Chronique

Rémi Gaudillat

Le chant des possibles

Rémi Gaudillat (tp, bugle), Fred Roudet (tp, bugle, tuba), Loïc Bachevillier (tb), Laurent Vichard (clb).

Label / Distribution : Instant Music Records

Le chant des possibles est un objet de séduction, sur la forme comme sur le fond : d’abord le titre, qui dit l’essentiel en quatre mots, l’amour de la mélodie et le pari d’une liberté comme une porte ouverte sur un imaginaire poétique ; puis les titres des compositions, évocateurs de leurs climats nomades : « Jeux d’ombres », « Envolées », « L’armée des poètes », « Le voyage » ou bien encore « Lune triste ». Et enfin un visuel dont l’élégance liquide et suggestive semble nous indiquer le chemin clair-obscur sur lequel nous emmènera la musique. Un soin discret est apporté à l’objet-disque, qui devient au fil du temps la patte du label IMR.

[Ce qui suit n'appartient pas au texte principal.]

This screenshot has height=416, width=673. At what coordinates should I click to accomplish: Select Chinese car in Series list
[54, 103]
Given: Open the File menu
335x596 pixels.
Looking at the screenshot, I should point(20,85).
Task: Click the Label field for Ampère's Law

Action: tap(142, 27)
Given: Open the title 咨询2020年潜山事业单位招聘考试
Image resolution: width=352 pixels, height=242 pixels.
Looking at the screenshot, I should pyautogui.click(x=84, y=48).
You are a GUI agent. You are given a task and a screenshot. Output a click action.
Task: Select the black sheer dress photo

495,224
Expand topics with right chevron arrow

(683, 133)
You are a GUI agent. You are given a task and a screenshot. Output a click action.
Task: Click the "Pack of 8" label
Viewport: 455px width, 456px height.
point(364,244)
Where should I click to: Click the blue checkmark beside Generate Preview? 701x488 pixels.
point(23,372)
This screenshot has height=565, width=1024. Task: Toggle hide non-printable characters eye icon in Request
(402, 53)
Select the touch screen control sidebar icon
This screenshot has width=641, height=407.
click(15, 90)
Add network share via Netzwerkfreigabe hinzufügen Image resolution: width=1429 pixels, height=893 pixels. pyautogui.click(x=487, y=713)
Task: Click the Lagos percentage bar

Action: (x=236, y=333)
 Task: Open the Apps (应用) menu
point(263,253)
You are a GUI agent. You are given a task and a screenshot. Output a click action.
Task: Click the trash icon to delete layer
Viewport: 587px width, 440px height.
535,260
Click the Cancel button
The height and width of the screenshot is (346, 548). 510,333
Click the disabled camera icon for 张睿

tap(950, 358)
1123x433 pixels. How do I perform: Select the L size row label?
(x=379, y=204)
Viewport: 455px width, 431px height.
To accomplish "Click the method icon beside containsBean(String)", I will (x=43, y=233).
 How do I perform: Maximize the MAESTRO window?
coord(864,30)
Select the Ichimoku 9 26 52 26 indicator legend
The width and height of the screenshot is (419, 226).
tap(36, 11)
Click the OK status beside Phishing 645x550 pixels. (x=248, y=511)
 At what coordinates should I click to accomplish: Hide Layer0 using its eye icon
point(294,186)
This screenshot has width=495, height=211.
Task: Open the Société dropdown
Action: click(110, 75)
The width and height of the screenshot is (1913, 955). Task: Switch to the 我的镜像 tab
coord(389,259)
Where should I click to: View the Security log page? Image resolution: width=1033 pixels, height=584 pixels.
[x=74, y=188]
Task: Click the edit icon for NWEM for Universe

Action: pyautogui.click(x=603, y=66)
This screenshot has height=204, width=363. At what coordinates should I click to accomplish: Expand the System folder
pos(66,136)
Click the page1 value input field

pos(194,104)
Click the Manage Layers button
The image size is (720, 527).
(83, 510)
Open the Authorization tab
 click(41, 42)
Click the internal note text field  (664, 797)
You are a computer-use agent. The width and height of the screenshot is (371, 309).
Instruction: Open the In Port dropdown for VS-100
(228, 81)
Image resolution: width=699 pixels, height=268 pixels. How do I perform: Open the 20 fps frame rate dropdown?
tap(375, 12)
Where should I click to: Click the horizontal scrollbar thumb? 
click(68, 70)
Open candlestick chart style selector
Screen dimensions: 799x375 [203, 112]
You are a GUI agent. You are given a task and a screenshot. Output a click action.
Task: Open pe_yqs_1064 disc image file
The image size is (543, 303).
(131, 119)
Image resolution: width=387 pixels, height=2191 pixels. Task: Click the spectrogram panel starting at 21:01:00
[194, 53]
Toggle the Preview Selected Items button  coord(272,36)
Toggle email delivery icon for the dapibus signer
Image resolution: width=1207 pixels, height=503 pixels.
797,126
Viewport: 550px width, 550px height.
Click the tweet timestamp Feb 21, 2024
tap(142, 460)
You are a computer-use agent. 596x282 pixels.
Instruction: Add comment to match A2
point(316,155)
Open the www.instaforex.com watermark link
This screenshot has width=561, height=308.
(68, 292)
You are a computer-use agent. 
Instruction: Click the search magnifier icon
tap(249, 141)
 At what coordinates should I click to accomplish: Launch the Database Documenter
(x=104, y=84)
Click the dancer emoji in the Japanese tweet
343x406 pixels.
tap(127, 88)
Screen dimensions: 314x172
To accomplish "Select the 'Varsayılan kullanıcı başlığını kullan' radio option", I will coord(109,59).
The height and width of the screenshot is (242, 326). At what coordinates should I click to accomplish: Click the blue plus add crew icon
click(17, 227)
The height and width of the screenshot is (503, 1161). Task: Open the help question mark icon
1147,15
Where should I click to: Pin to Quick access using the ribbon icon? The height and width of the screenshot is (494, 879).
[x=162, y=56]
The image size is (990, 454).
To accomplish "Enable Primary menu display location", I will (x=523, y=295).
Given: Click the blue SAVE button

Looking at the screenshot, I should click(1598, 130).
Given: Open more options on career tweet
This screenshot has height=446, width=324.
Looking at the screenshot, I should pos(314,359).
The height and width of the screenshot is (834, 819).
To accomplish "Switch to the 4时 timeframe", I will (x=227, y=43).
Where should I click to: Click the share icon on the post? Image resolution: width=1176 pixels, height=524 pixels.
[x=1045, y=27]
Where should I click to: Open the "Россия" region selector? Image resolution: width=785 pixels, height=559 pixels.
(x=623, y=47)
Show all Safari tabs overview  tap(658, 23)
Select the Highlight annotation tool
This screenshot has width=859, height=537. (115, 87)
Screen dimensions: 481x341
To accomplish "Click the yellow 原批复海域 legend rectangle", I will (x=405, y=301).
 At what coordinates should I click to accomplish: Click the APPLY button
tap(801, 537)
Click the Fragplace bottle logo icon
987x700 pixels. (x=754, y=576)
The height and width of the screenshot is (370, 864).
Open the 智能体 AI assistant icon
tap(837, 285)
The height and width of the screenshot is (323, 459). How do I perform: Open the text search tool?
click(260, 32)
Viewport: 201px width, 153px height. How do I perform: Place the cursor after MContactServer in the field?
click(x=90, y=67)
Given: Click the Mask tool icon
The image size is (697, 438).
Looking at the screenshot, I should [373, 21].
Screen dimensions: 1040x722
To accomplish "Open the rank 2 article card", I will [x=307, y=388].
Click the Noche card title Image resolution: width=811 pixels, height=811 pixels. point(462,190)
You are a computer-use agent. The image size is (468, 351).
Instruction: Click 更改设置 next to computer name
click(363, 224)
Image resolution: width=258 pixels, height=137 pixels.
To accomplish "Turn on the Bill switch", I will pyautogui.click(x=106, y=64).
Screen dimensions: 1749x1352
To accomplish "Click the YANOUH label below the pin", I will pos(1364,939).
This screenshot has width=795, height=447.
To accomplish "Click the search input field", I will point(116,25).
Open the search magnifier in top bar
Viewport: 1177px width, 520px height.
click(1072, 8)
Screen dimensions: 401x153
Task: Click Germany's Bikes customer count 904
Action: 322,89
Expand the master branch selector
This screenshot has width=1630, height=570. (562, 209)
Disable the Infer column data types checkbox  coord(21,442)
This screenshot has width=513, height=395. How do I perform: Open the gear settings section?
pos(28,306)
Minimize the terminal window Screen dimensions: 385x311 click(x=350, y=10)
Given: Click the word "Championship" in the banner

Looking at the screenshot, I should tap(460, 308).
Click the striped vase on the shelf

Rémi Gaudillat est un trompettiste dont le jeu chante et délivre une vibration profonde et humaine ; il le démontre depuis longtemps, notamment par ses collaborations répétées avec Bruno Tocanne au sein du réseau iMuzzic. Parmi leurs travaux communs, retenons In A Suggestive Way ou Libre(s)Ensemble, éclatantes démonstrations de leur créativité libertaire, sans oublier la belle série des Dreams [1] du batteur, ni l’i.Overdrive Trio aux intonations plus rock, tout comme peut l’être par ailleurs le roboratif Docteur Lester, fanfare bouillonnante et clin d’œil à Lester Bowie dont le récent No Way ! est un petit bijou de fantaisie délurée. Ajoutons à cela Call It Anything, premier album du trompettiste en leader, dont la parution remonte à 2009.

Avec Le chant des possibles, nouvelle production enfantée par la compagnie Les Improfreesateurs, on entre de plain-pied dans un univers à l’esthétique singulière, celle d’un quatuor composé uniquement d’instruments à vent dont les textures font l’objet d’un brassage amoureux (trompette, bugle, trombone, clarinette basse et tuba). Sa musique capte l’attention par l’imbrication fluide de mélodies qui sonnent comme de véritables chants – on comprend encore mieux le titre du disque – et d’espaces plus secrets, plus nerveux, où s’épanouissent des échanges dessinés par quatre experts en évasion musicale. Ceux-là savent aussi demander à leurs instruments de dépasser leur rôle de respirateurs naturels, ils leur donnent le muscle de la pulsation et sont toujours prêts à les laisser jaillir pour aller voir si l’herbe de la conversation est plus verte ailleurs. Et même si les cartes sont redistribuées à chaque composition, car il n’y a jamais de rôle prédéfini, on note qu’aux accents terriens de la clarinette basse, du tuba et du trombone répondent bien souvent les élans aériens des trompettes ou du bugle. Une musique entre ciel et terre.

Aux côtés de Rémi Gaudillat, Fred Roudet, Loïc Bachevillier et Laurent Vichard complètent une quarte à forte teneur en inspiration onirique - une association de bienfaiteurs dont les rôles, distincts et équitables, ne sont jamais écrasants. Des soufflants qui proscrivent la vanité de la course en avant et savent mettre leur talent au service d’une recherche aventureuse de liberté déclarée cause commune. Ces musiciens complices savent aussi sortir du cadre formel du jazz pour aborder avec ferveur les rivages plus intimes d’une musique chambriste dont les contours sont à la fois incertains, parce que tout n’est pas écrit, et stimulants par la variété des paysages qu’ils mettent en lumière. On passe ainsi de l’exubérance à la nostalgie, un peu comme dans un film italien des années 60. Par-dessus tout, le quatuor ne perd jamais de vue – ou d’oreille – la nécessité d’ancrer sa musique dans une expression qui sait être savante, voire expérimentale ou bruitiste, sans se couper pour autant d’une vibration populaire, par l’usage de mélodies entêtantes, dont Gaudillat a fait sa spécialité. Émerge alors de cet art dual une peinture sonore à la fois énergique et impressionniste qui exhale un parfum séduisant.

Parler de jazz, c’est bien souvent parler de la vie elle-même. Le chant des possibles en relate une nouvelle étape, entre ombre et lumière, dans la suggestion tout autant que dans l’affirmation. Rémi Gaudillat et ses camarades sont à considérer comme des conteurs à l’inspiration fébrile mais jamais tapageuse. Ils chantent, cherchent, se trouvent et inventent des possibles. Une histoire en maints chapitres dont la fin est loin d’être révélée.